METHODS: The present retrospective multicentered study comprised 684 patients who underwent surgery at seven French centers between October 2002 and December 2004. All patients had a genital prolapse >or=3 (C3/H3/E3/R3) according to International continence society (ICS) classification. According to each case, prosthetic interposition was total, or anterior only or posterior only. Patients were systematically seen 6 weeks, 3 months and 6 months after surgery. Multivaried statistical analysis followed a model of logistic regression applied to each post-surgical complication.

RESULTS: The mean age of patients was 63.5 years (30-94). The mean follow-up period was 3.6 months. 84.3% of patients were post-menopause, 24.3% had hysterectomy, 16.7% previous cure of prolapse, and 11.1% cure of stress urinary incontinence (SUI). During the procedure, hysterectomy was combined in 50.3% of cases, cervix amputation in 1.5%, and cure of SUI in 40.9%. 15.8% were treated for a cystocele only. 14.8% had only a rectocele +/- elytrocele and 69.4% had a prolapse touching both compartments, anterior and posterior. In peri-surgical complications, (2%) were five bladder wounds (0.7%), one rectal wound (0.15%) and seven hemorrhages greater that 200 mL (1%). Among early post-surgical complications (during the first month after surgery) (2.8%) were two pelvic abscesses (0.29%), 13 pelvic hematomas (1.9%), one pelvic cellulitis (0.15%), two vesicovaginal fistulas and one rectovaginal fistula (0.15%). Among late post-surgical complications (33.6%) there were 77 granulomas or prosthetic expositions (11.3% [6.7% in the vaginal anterior wall, 2.1% in the vaginal posterior wall and 4.8% in the fornix]), 80 prosthetic retractions (11.7%), 36 relapse of prolapse (6.9%) and 37 SUI de novo (5.4%). Multivaried analysis shows that previous history of hysterectomy or placing of an isolated anterior prosthesis increase the risk of peri-surgical complication; preserved uterus and isolated posterior prosthesis lessen the risk of granulomas and prosthetic retractions; and association of a Richter's intervention increases the rate of prosthetic retractions.
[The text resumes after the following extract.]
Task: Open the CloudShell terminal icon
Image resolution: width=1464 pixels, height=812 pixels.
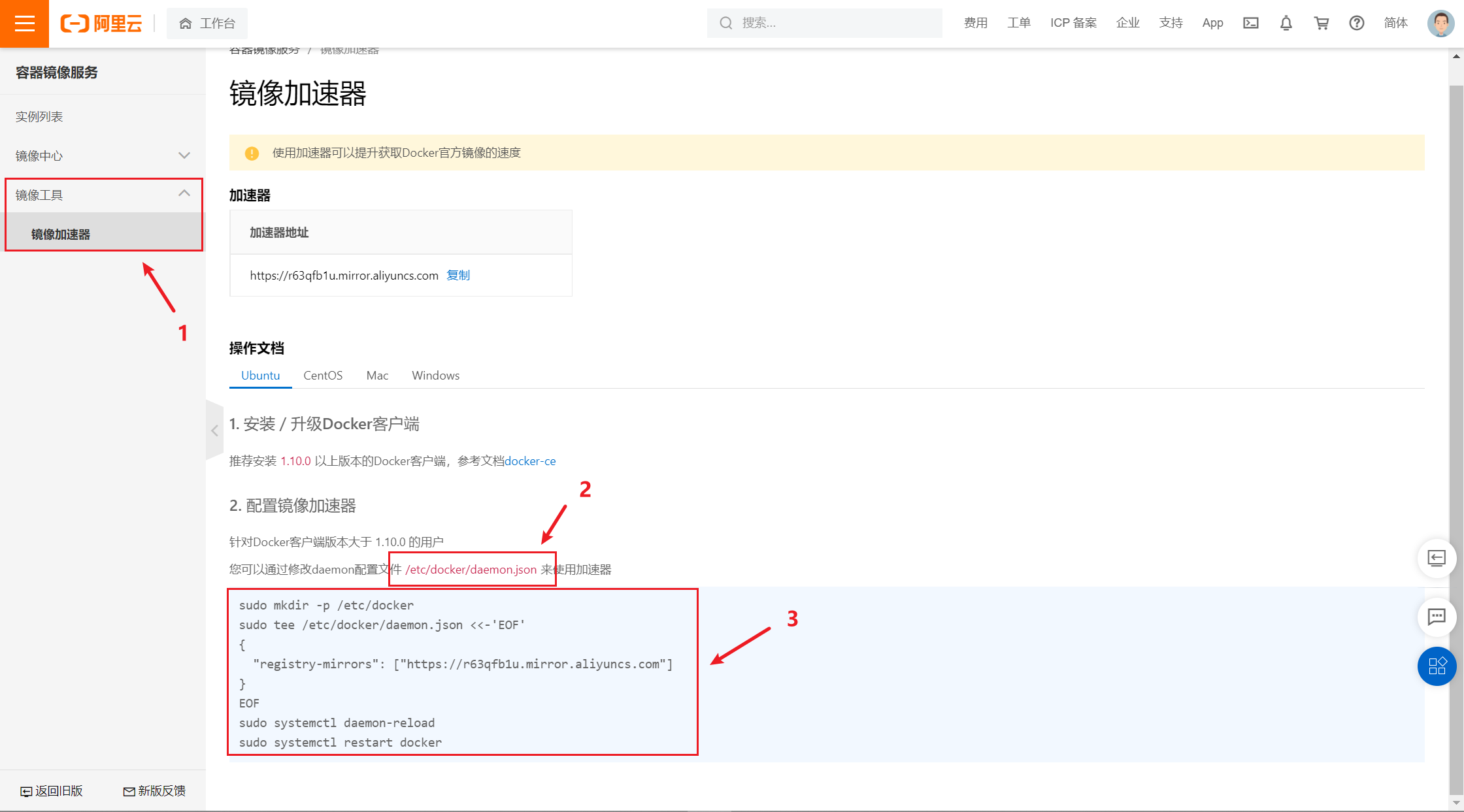Action: [1251, 23]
CONCLUSION: Cure of genital prolapse with synthetic prostheses interposed by vaginal route is now reliable and can be reproduced with a low rate of peri- and early post-surgical complications. However, our study shows a certain number of late post-surgical complications after insertion of strengthening synthetic vaginal implants (prosthetic expositions and prosthetic retractions). These retrospective results will soon be compared to a prospective study.